Christina Zück

Christina Zück, Untitled, Paris, 1996, 50 x 49, 5 cm, c-print
Christina Zück, Untitled, Den Haag, 2001, 80 x 80 cm, c-print
Christina Zück, Untitled, San Simeon, 2001, 100 x 100 cm, c-print
Christina Zück, Untitled, 2001, 70 x 70 cm, c-print
Christina Zück, Ohne Titel, Bronx, 1995, 50 x 50 cm, c-print

Exotic Creatures

Henri Cartier-Bresson, whose photographic portraits are now veritable classics, once said that “you have to show people in relation to themselves, in other words portray their inner silence.” Each and every photograph remains silent. One of the medium’s fundamental characteristics is its ability to extract objects from the strident and dramatic context of the real world. Unlike film or TV, photography functions without a voice-over. Nonetheless, photos can still talk. Cartier-Bresson was constantly on the look out for the “decisive moment”. And if you succeed in capturing it, then the world holds its breath, elements of a fleeting reality jell, and the person photographed starts to tell his or her story.

Christina Zück makes animal portraits. In a highly technological society, which, in its thirst for expansion, is even embracing the most remote areas of nature, such portraits also have to attract the observer’s eye to the disrupted relationship of man and animal. Christina Zück finds many of her motifs in zoological gardens. There, habitats created by man and painted dioramas, that are also included in her pictures, simulate the natural environs: they document a degree of artificiality in our relationship to nature that is hard to surpass.

| WORK INSTRUCTIONS |
1) Please repeat everything in the passage on Christina Zück from "Christina Zück makes" down to "hard to surpass.".
2) Write the next part of the passage on Christina Zück, picking up after its final sentence.

| GIVEN INFORMATION |
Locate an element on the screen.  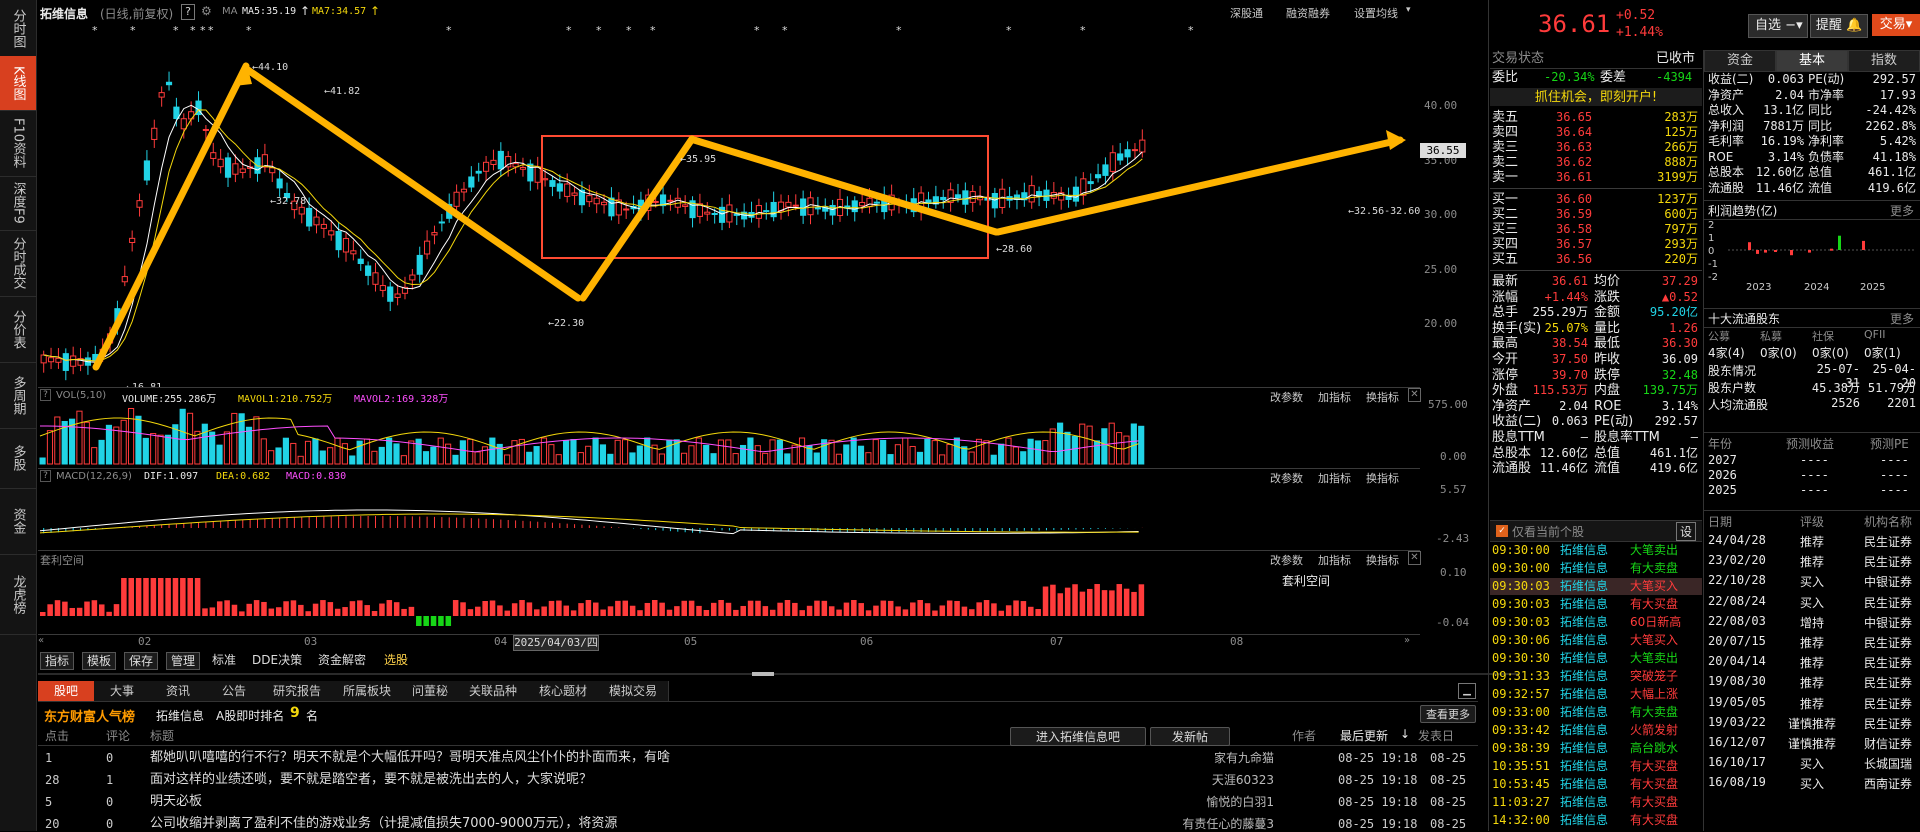
fundamental-tab-2: 指数 is located at coordinates (1884, 61).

| RESPONSES BY TASK |
1)
Christina Zück makes animal portraits. In a highly technological society, which, in its thirst for expansion, is even embracing the most remote areas of nature, such portraits also have to attract the observer’s eye to the disrupted relationship of man and animal. Christina Zück finds many of her motifs in zoological gardens. There, habitats created by man and painted dioramas, that are also included in her pictures, simulate the natural environs: they document a degree of artificiality in our relationship to nature that is hard to surpass.

2)
Christina Zück concentrates mainly on the animals themselves. Often, the exotic creatures have to function as the object of human projections. The expressive animal portraits, however, have an astonishingly authentic psychological feel to them: they capture the magic of beings who are not conscious of the images created of them and precisely for that reason are one with themselves, at home with themselves.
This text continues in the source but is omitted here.